Since the devices are in different subnets I have enabled bc_forwarding in the Teltonika and of course configured the firewall to allow the return traffic to come through.
Using this configuration I can get the UDP broadcast from Y to X to be successfully forwarded with NAT in place. So far, so good.
Unfortunately, the return packet never comes back to Y!
I have verified that X does send the response to the Teltonika's address (due to NAT) normally. I have also verified that without broadcasts the devices find each other by configuring the "broadcast" address to 192.168.88.whatever-X-got-from-DHCP-this-time. And I have temporarily placed them in the same network to ensure that discovery using the local broadcast address works as expected. So, the problem seems to be that a response to a natted directed broadcast isn't getting routed to Y.

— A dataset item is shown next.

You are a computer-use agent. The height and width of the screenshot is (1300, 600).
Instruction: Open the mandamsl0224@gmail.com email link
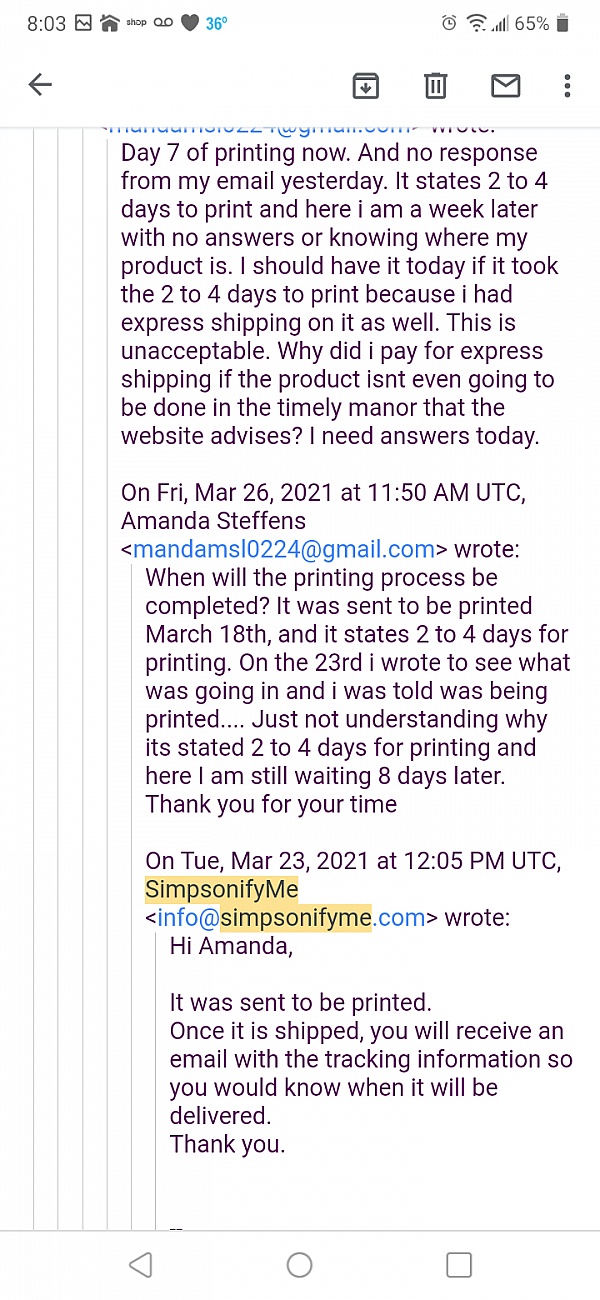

Looking at /proc/net/nf_conntrack in the Teltonika I can see:
ipv4 2 udp 17 18 src=192.168.2.236 dst=192.168.88.255 sport=55879 dport=50607 packets=1 bytes=48 [UNREPLIED] src=192.168.88.255 dst=192.168.88.205 sport=50607 dport=55879 packets=0 bytes=0 mark=0 zone=0 use=2
192.168.88.205 is the address of the Teltonika router in the 192.168.88.0 subnet.
Questions:
- I interpret that nf_conntrack line to mean that conntrack is expecting a response from the same broadcast address it had sent the original packet to (192.168.88.255)?
- If answer to 1 is no, what does that line them mean?
- If answer to 1 is yes, shouldn't it be expecting a response from any address in 192.168.88.0/24? After all, the router knows that 192.168.88.255 is a broadcast address, since it's in the same subnet itself, and only enabling bc_forwarding made the packet get routed. Nobody should be sending packets with the broadcast address as the source address, right?